Christopher Hurst

Personal information
- Full name: Christopher Salkeld Hurst
- Born: 20 July 1886 Beckenham, Kent
- Died: 18 December 1963 (aged 77) Dorking, Surrey
- Batting: Right-handed
- Role: Batsman

Domestic team information
- 1906–1909: Oxford University
- 1908–1927: Kent
- FC debut: 14 May 1906 Oxford Univ v H. D. G. Leveson Gower's XI
- Last FC: 10 June 1927 Kent v Northamptonshire

Career statistics
| Competition | First-class |
| Matches | 47 |
| Runs scored | 1,787 |
| Batting average | 23.51 |
| 100s/50s | 3/4 |
| Top score | 124 |
| Balls bowled | 144 |
| Wickets | 3 |
| Bowling average | 32.00 |
| 5 wickets in innings | 0 |
| 10 wickets in match | 0 |
| Best bowling | 2/26 |
| Catches/stumpings | 41/– |
- Source: CricInfo, 31 May 2016

= Christopher Hurst (cricketer) =

English cricketer

Christopher Salkeld Hurst (20 July 1886 – 18 December 1963) was an English cricketer who played first-class cricket for Oxford University, Kent and various amateur teams between 1906 and 1927. In his working life, he was a civil servant whose main work was concerned with the rationalisation and reorganisation of the UK coal industry to the point where the industry could be nationalised after the Second World War.

==Early life==
He was born at Beckenham in Kent in 1886. He was educated at Uppingham School where he played cricket for the school XI from 1903 to 1905, captaining the side in his final year. He also played hockey, rugby union and Eton Fives for the school, also captaining the school hockey and Fives teams in 1905. He went on to Exeter College, Oxford in 1905.

==Cricket career==
Hurst was a right-handed middle-order batsman and an occasional bowler, and although he took some time to establish himself as a cricketer at Oxford University Cricket Club, he played in the University Match against Cambridge University from 1907 to 1909, captaining the Oxford team in his final year. He also played hockey for the University and, from 1908, he played occasional matches for Kent County Cricket Club.

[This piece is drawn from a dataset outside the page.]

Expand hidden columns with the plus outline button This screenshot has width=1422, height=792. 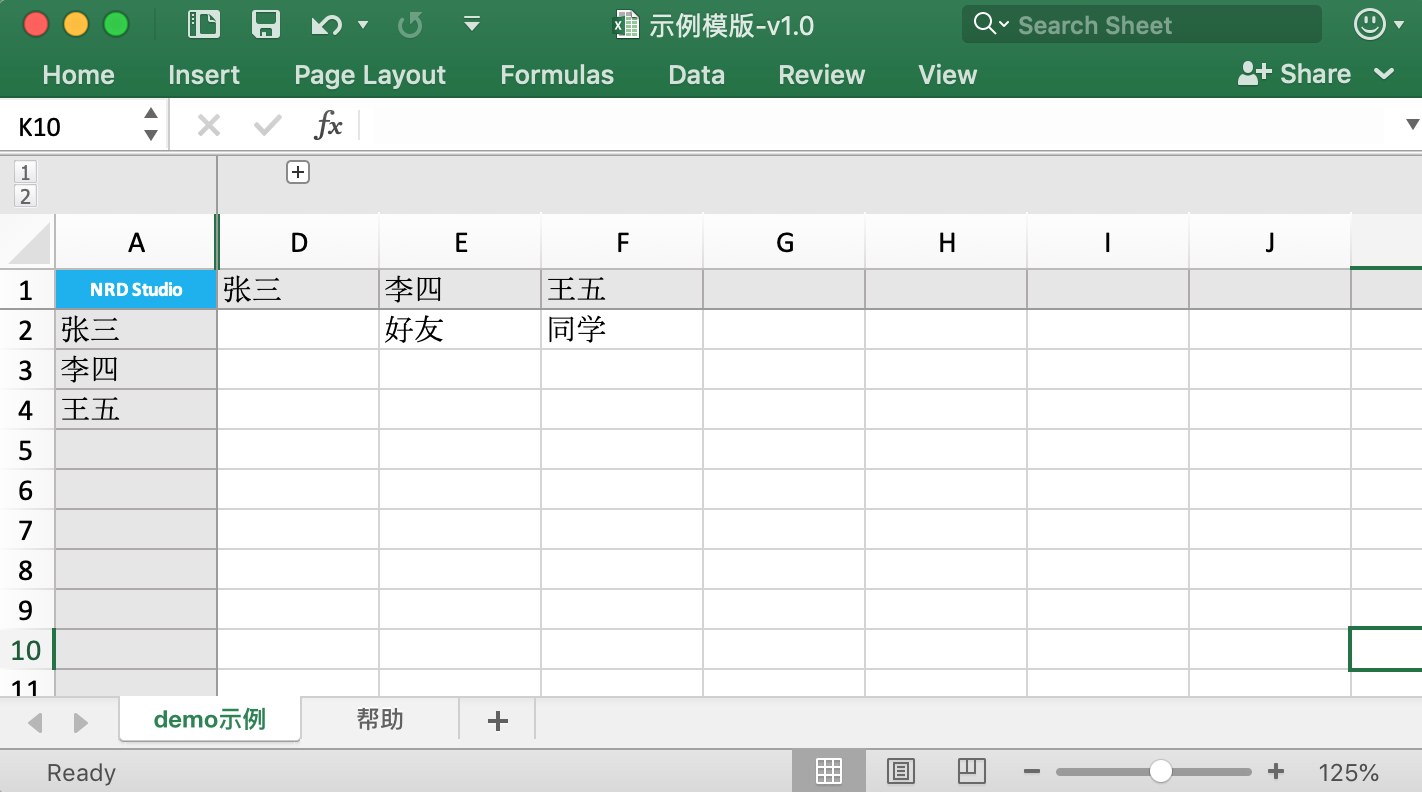pos(297,172)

Hurst played in a total of 19 first-class matches for the county team between 1908 and 1927 and was awarded his county cap in 1908. He also appeared in matches for the Gentlemen of England, MCC, Free Foresters and other amateur teams. His main period of significant cricketing success came in 1922, when in five games for Kent, the most he played in any single season, he scored the only three centuries of his career, the highest being an innings of 124 in two hours with 14 fours, made against Lancashire. Hurst led the Kent batting averages in 1922 with an average of 76.07. He played four matches in 1923, two in 1924 and his final two first-class matches in 1927 for the county.

==Professional life==
Hurst was called to the Bar in 1910 but then entered the UK civil service, serving in the Public Trustee Office from 1911, before transferring to the Ministry of Munitions during the First World War. At the end of the war, he moved to the Ministry of Labour and it was as a labour relations expert that he was drawn into the controversies of the UK coal-mining industry, serving as the secretary of the Royal Commission that attempted to bring warring owners and unions together in the period leading up to the General Strike of 1926, and then to the Coal Mines Reorganization Commission which was charged by the UK government with creating larger units within a highly fragmented industry but proved ineffective. Finally, from 1938, he was secretary to the Coal Commission which, with the imminence and then the reality of the Second World War, had the necessary power to reshape the industry and pave the way for state ownership as the National Coal Board in 1947. Hurst was offered a post within the nationalised industry, but chose instead to retire. He was awarded the Companion of the Order of the Bath and the Officer of the Order of the British Empire honours for his public service.

Hurst died at Dorking in Surrey in 1963 aged 77.